YOUR TASK
Lines with the word "computer": copy all of them from the entries below.

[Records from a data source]
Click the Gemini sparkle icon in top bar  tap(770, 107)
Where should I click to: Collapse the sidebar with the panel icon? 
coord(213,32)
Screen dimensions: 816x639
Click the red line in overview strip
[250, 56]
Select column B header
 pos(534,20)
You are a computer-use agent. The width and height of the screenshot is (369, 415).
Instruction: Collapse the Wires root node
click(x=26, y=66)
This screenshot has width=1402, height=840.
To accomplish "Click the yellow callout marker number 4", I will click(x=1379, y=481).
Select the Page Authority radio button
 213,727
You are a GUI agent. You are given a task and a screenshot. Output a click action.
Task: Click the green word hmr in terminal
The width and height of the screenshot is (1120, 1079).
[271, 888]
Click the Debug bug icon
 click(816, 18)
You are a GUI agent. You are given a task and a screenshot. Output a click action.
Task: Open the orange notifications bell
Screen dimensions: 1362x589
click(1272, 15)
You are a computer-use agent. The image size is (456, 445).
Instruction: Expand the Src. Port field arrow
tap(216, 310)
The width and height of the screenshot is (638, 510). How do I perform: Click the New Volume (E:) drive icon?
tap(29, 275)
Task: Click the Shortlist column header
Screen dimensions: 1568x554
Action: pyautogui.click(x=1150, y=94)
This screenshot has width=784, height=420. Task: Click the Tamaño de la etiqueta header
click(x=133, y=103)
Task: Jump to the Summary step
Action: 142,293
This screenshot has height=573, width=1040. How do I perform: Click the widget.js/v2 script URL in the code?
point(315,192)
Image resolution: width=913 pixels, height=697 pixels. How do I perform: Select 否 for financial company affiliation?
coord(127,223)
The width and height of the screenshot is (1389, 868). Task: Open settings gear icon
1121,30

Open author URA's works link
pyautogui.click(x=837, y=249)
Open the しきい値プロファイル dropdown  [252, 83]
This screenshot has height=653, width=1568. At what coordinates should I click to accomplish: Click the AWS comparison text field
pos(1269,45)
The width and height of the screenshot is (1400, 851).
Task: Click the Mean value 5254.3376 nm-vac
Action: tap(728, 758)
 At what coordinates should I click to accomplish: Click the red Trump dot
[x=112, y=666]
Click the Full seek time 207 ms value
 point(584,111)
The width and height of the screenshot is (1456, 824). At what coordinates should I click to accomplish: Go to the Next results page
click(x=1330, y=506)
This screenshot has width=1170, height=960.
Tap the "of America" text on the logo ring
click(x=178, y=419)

RESULT OF THE EXERCISE
You are a computer-use agent. The width and height of the screenshot is (369, 415).
You are a computer-use agent. The image size is (456, 445).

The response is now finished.